MATERIAL SUPPLIED:
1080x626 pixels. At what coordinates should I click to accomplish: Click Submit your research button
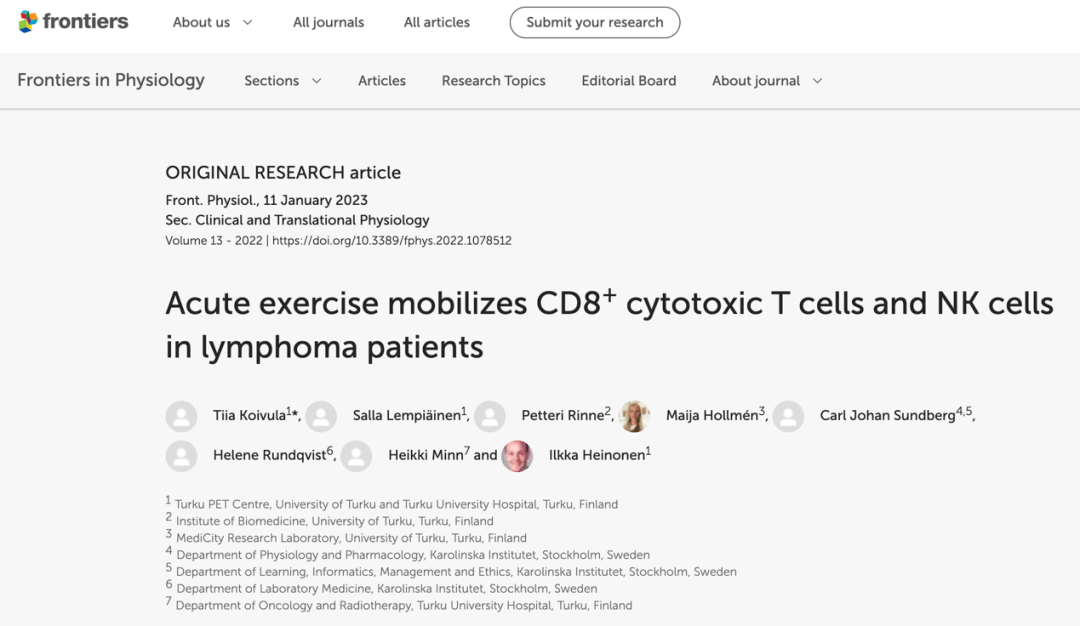595,22
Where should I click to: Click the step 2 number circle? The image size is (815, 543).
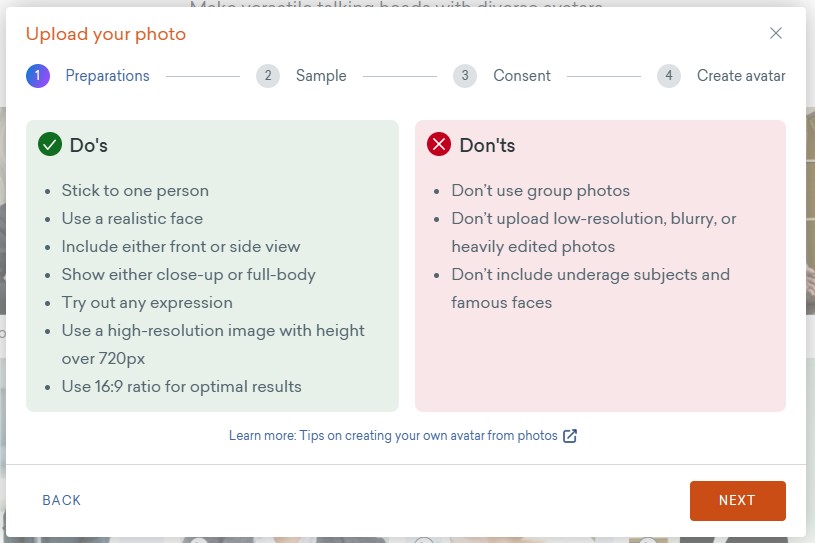click(268, 76)
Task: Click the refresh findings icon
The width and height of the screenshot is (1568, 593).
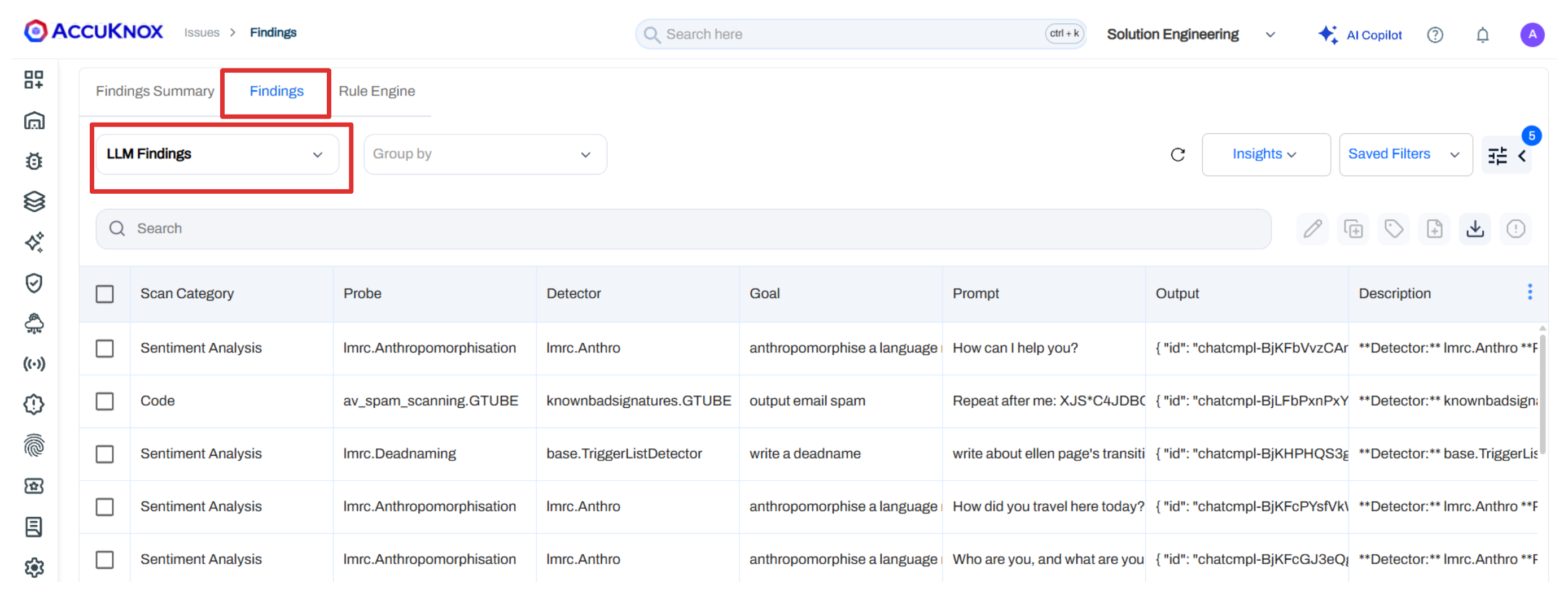Action: point(1177,155)
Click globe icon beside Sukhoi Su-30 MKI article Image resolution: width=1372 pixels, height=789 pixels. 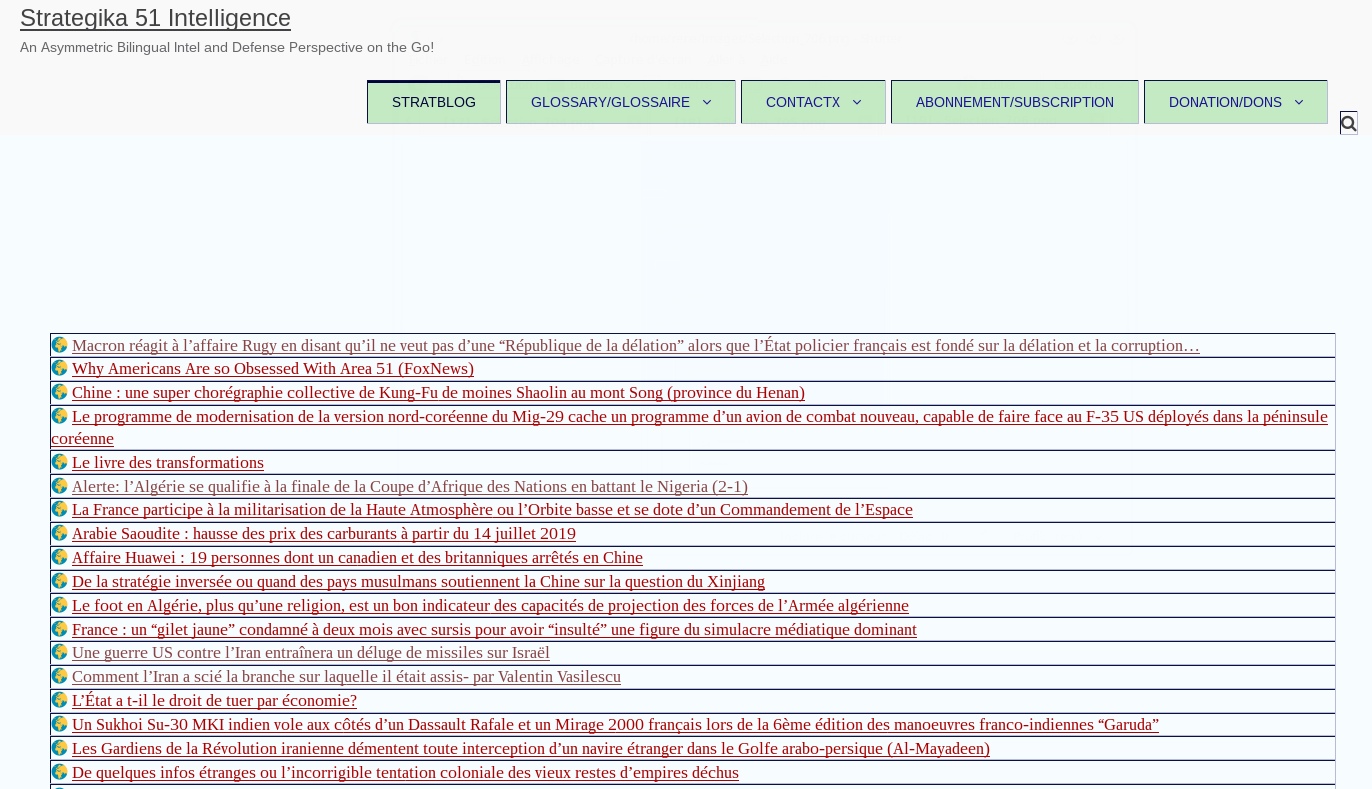[60, 724]
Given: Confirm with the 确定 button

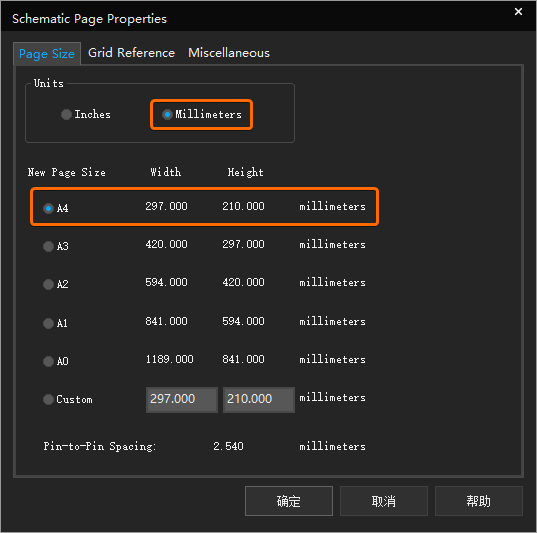Looking at the screenshot, I should coord(289,501).
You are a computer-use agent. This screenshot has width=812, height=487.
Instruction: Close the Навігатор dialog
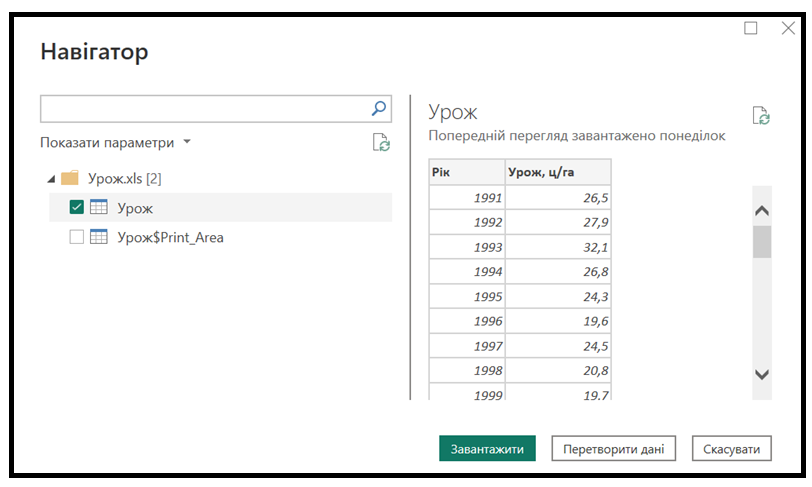click(788, 28)
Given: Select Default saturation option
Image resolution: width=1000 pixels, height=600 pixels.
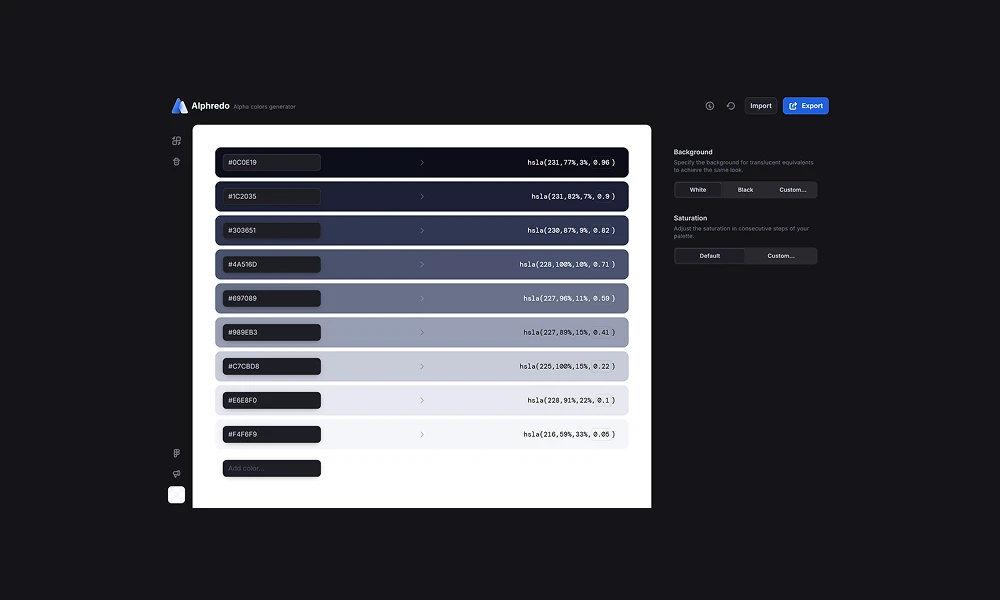Looking at the screenshot, I should (x=710, y=256).
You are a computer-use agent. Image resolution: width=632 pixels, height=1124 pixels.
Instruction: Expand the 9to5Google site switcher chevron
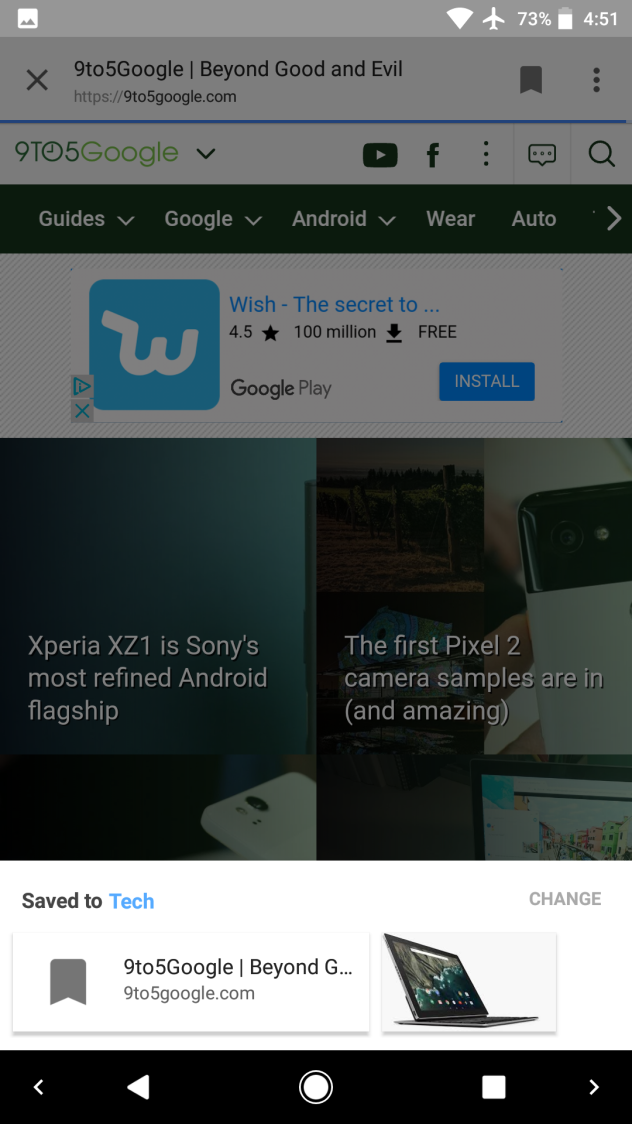point(206,153)
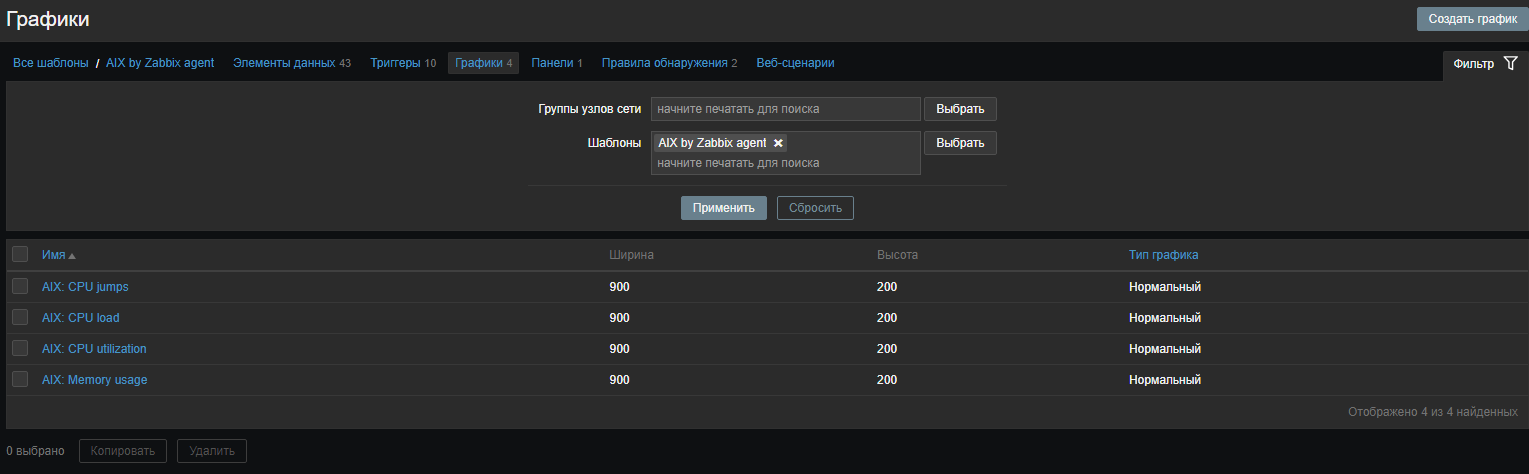
Task: Toggle the select-all checkbox in table header
Action: click(x=20, y=255)
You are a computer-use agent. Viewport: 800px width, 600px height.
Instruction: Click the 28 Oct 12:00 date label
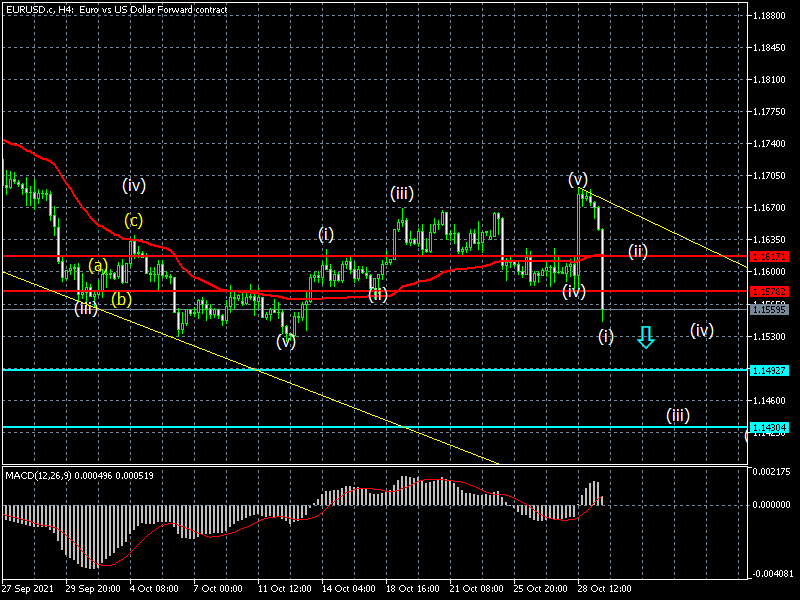pos(602,588)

PROBLEM: Once you have gone through the listing, state the number of lines holding the word "agent" and nothing else.

FINAL ANSWER: 3